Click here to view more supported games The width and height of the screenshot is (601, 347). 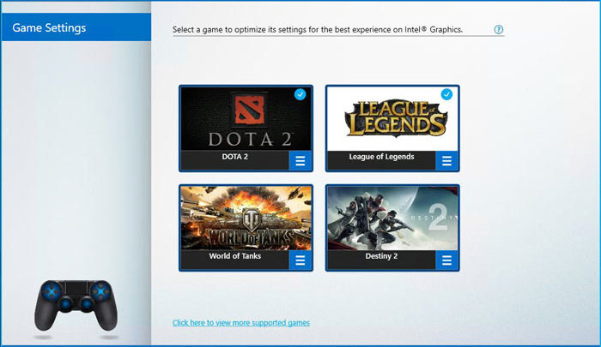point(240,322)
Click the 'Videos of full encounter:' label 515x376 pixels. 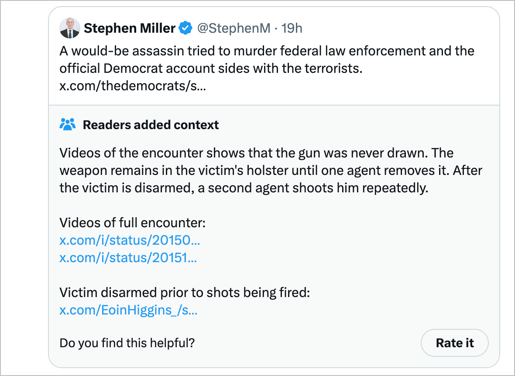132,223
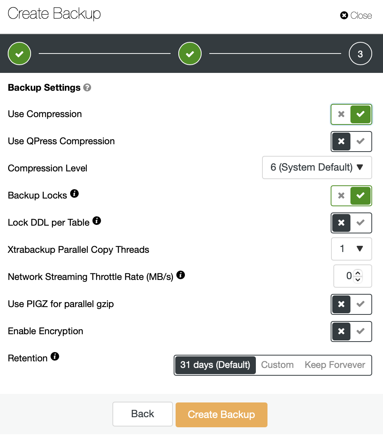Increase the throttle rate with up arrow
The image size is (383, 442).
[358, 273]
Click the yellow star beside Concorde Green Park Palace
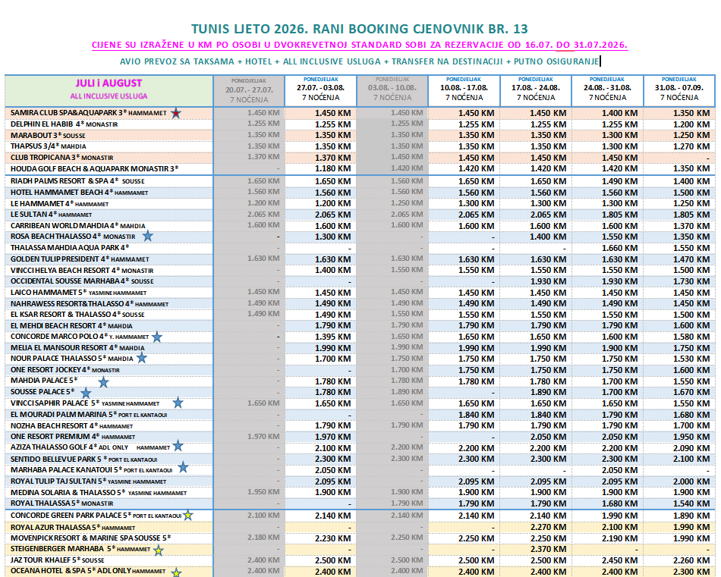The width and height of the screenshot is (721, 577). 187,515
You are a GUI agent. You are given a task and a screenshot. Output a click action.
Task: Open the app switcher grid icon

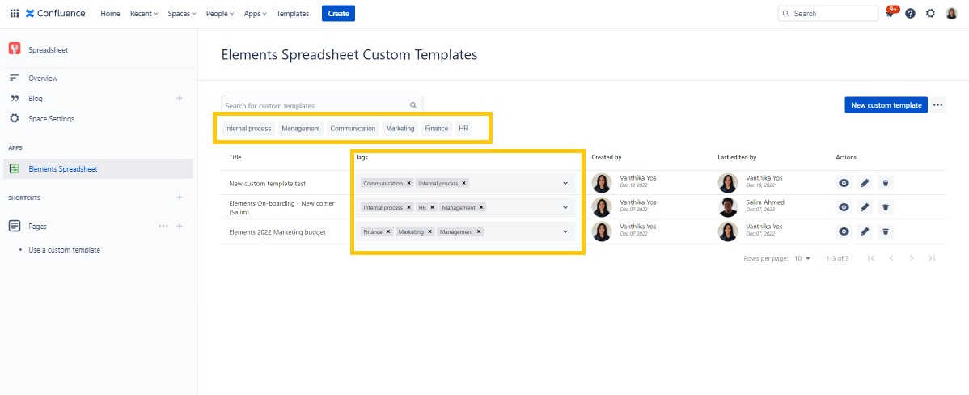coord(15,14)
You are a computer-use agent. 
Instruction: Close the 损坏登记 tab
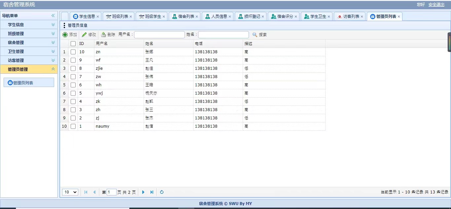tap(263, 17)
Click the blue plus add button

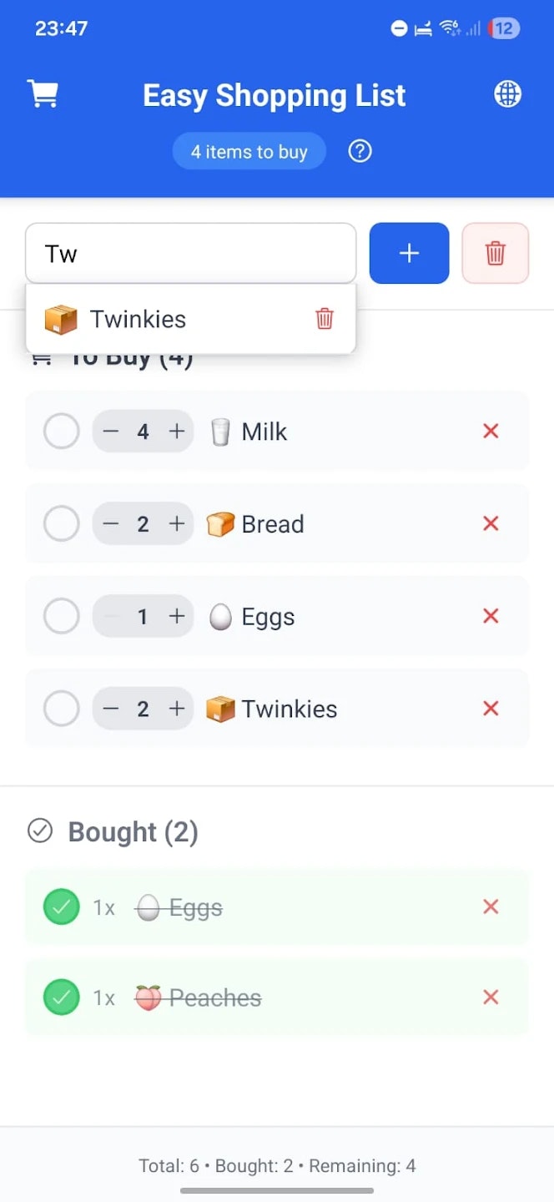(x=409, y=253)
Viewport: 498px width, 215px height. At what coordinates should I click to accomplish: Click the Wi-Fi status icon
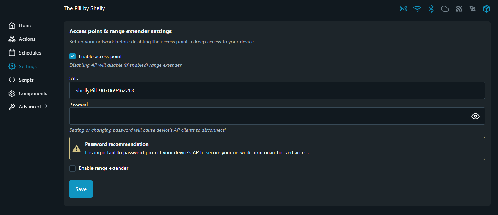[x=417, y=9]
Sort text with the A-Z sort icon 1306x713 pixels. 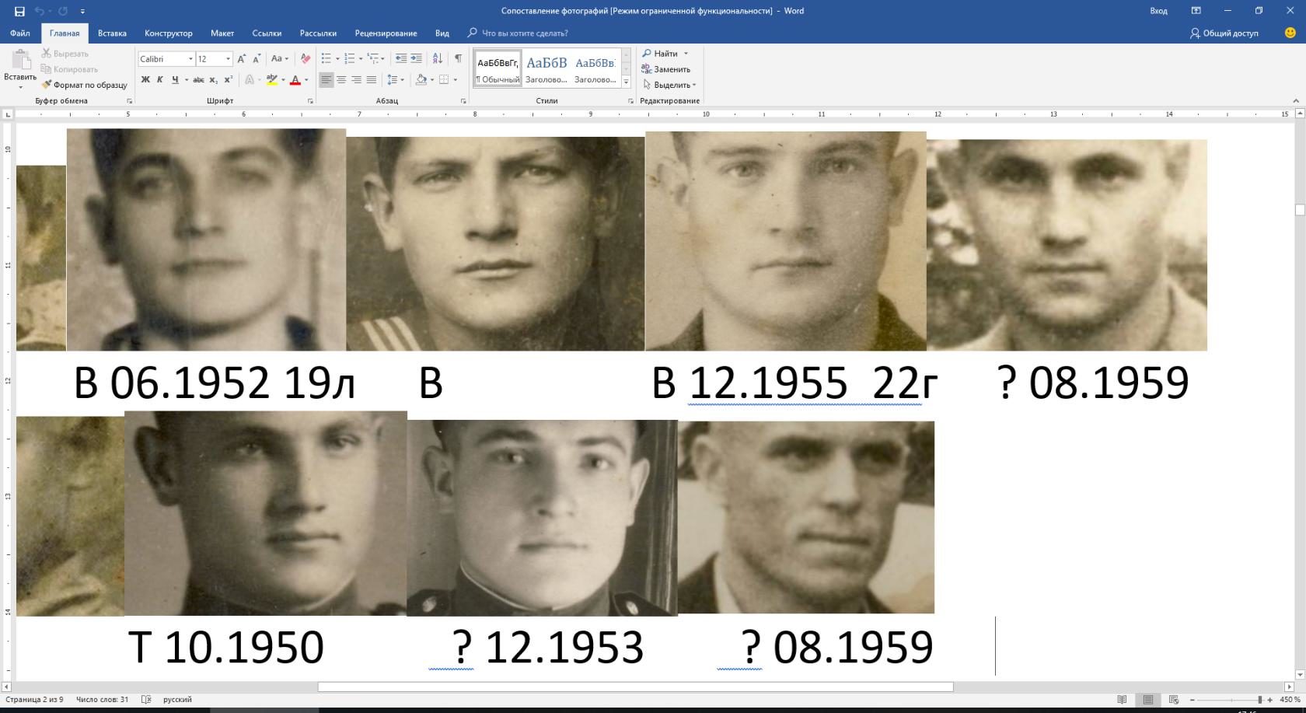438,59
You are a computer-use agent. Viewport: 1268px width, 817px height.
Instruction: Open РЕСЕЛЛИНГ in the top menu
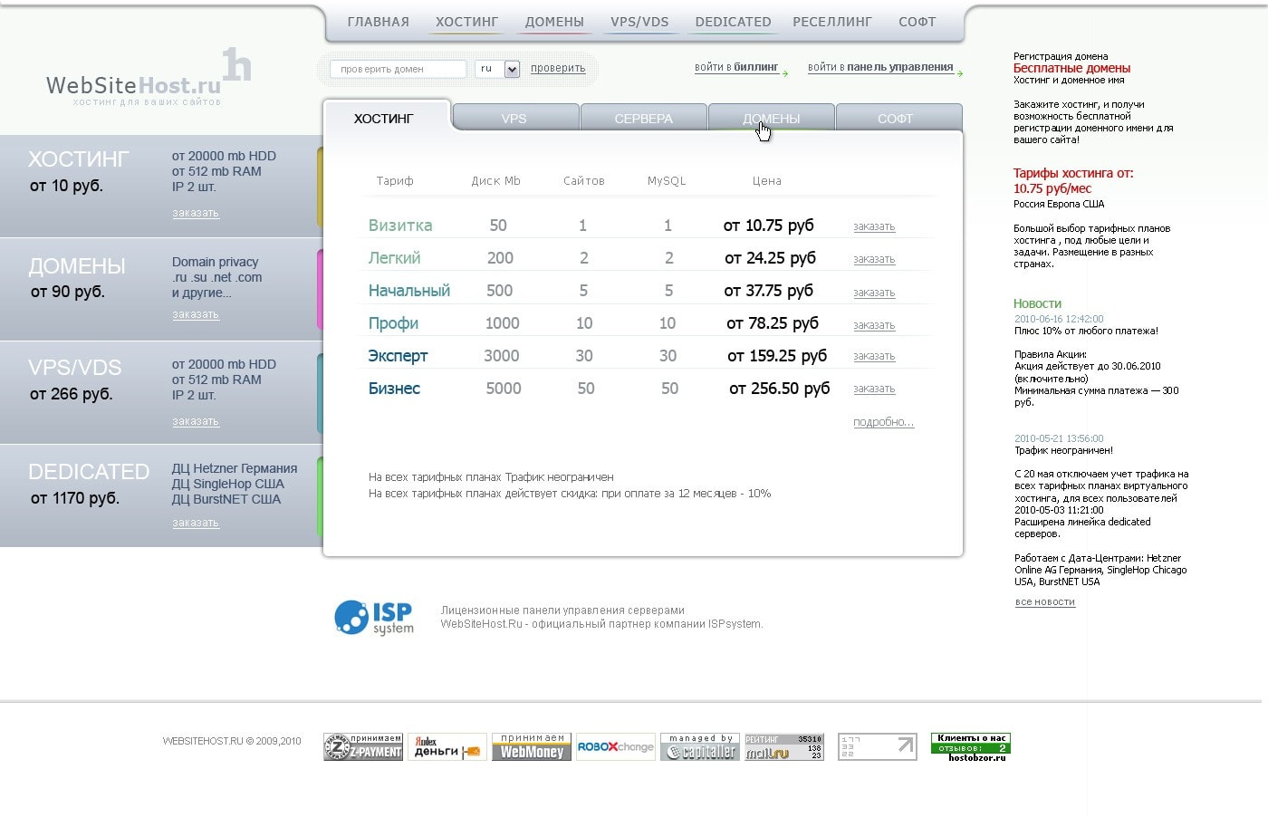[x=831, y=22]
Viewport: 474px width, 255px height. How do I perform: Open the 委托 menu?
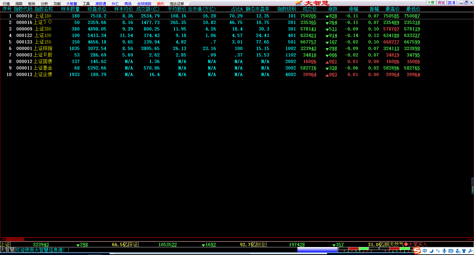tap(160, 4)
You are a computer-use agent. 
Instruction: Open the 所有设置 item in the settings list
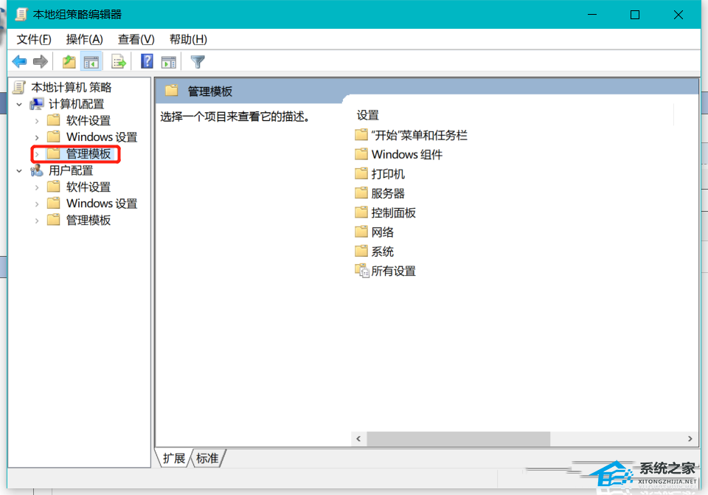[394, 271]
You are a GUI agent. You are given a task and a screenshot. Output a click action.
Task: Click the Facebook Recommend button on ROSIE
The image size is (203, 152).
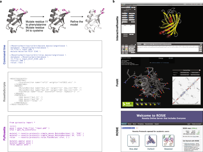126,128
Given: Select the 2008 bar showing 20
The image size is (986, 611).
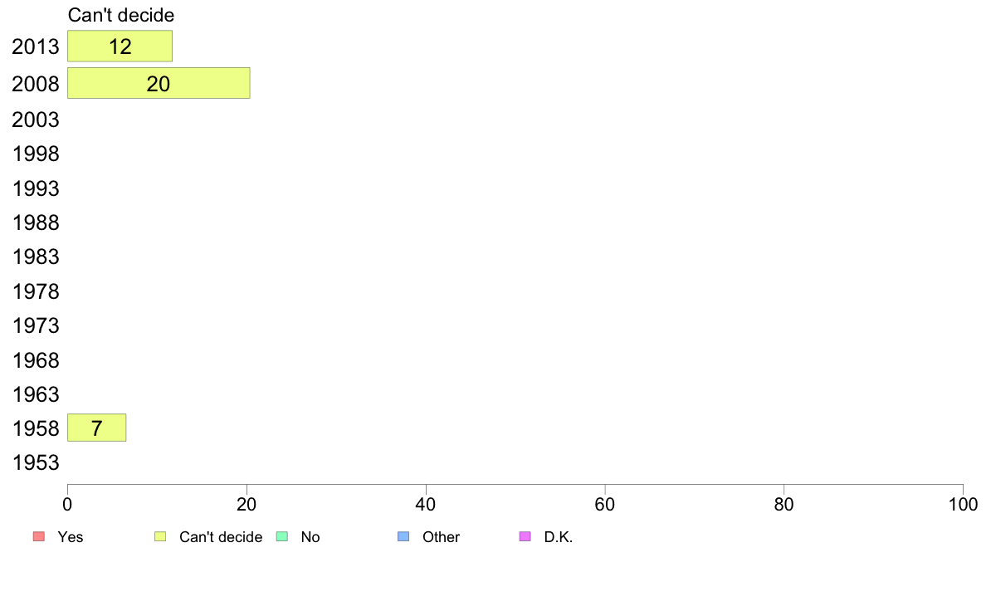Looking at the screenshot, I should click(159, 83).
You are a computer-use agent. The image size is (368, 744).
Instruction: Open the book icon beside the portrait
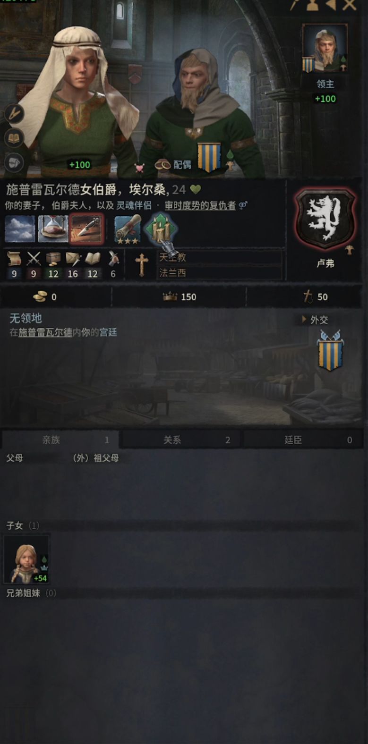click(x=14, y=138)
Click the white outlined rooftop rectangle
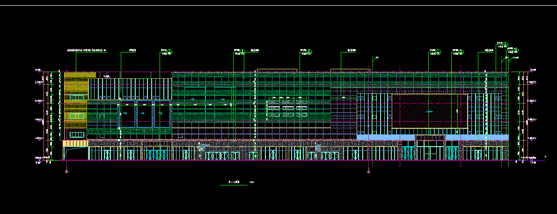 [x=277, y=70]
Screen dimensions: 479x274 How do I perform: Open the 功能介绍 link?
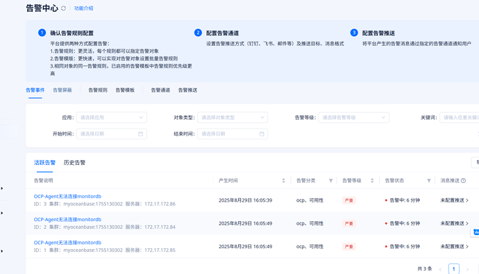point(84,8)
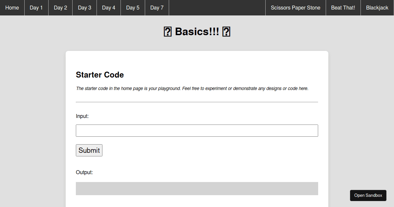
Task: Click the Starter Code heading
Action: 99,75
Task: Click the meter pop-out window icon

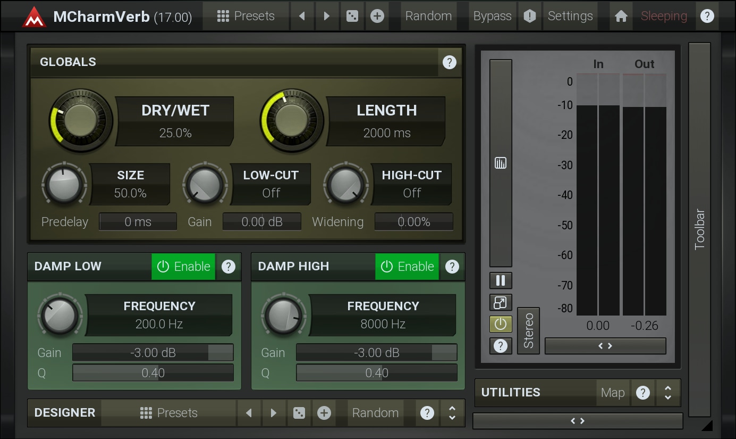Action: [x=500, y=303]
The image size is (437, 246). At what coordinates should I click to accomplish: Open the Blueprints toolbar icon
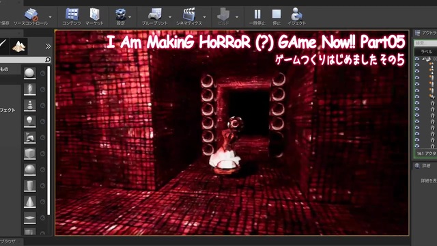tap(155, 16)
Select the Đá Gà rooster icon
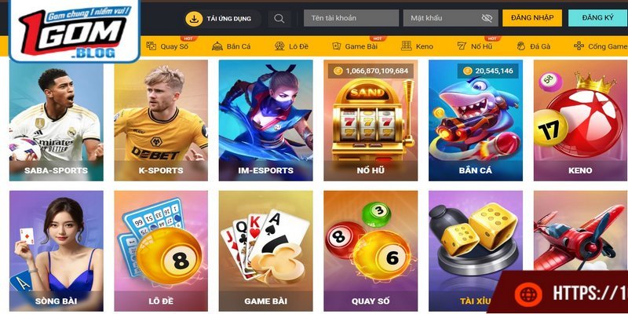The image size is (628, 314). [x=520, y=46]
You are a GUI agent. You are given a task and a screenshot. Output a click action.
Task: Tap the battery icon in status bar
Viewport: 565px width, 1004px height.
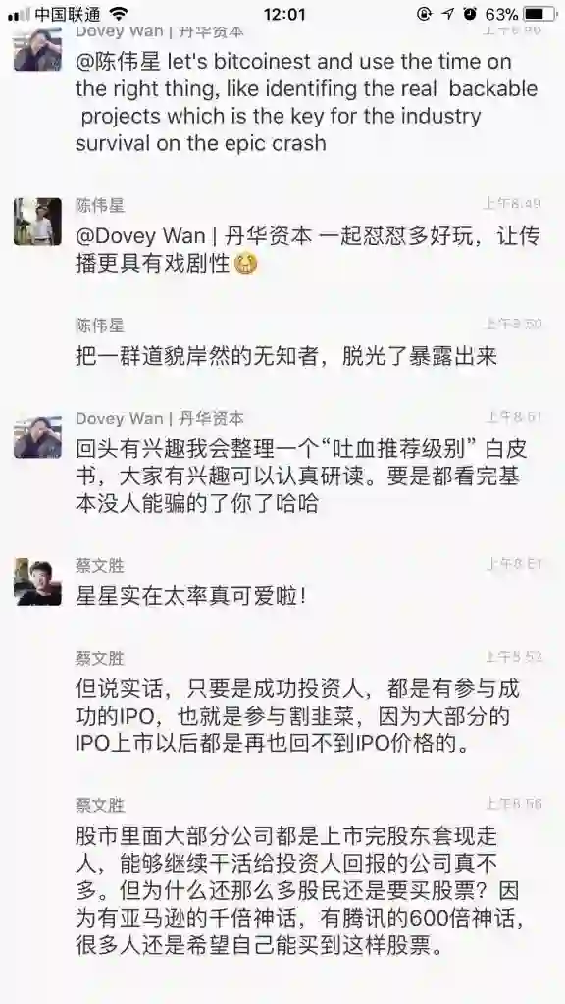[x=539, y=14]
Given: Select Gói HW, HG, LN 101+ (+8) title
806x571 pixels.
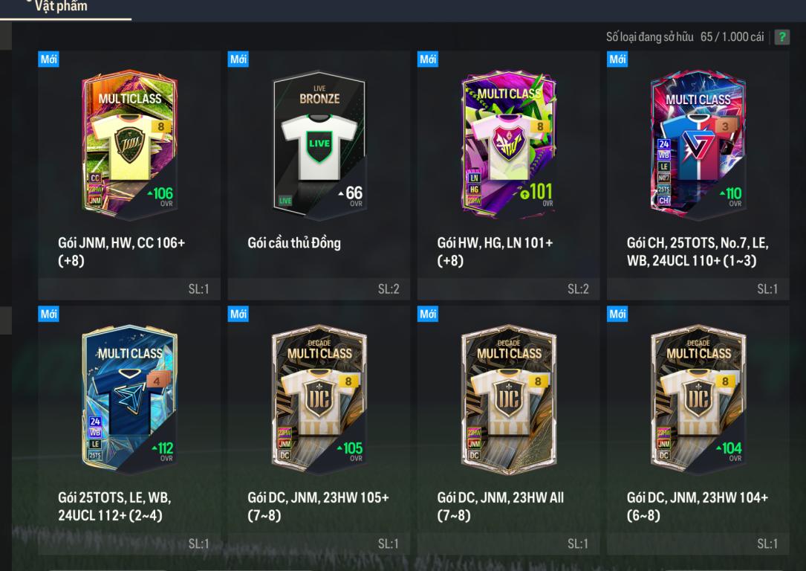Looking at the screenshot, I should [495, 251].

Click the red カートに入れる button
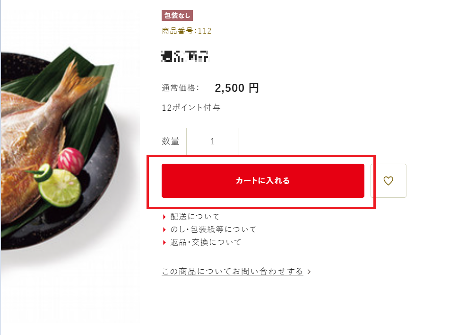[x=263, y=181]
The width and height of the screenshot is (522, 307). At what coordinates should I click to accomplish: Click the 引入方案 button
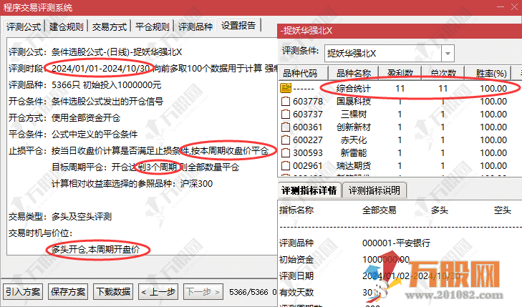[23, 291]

—————

In the listing above, which lines include the string "computer"? Return every one of them.

You are a computer-use agent. 
You are a computer-use agent. Viewport: 1268px width, 817px height.
You are a computer-use agent. 
You are a computer-use agent. The image size is (368, 744).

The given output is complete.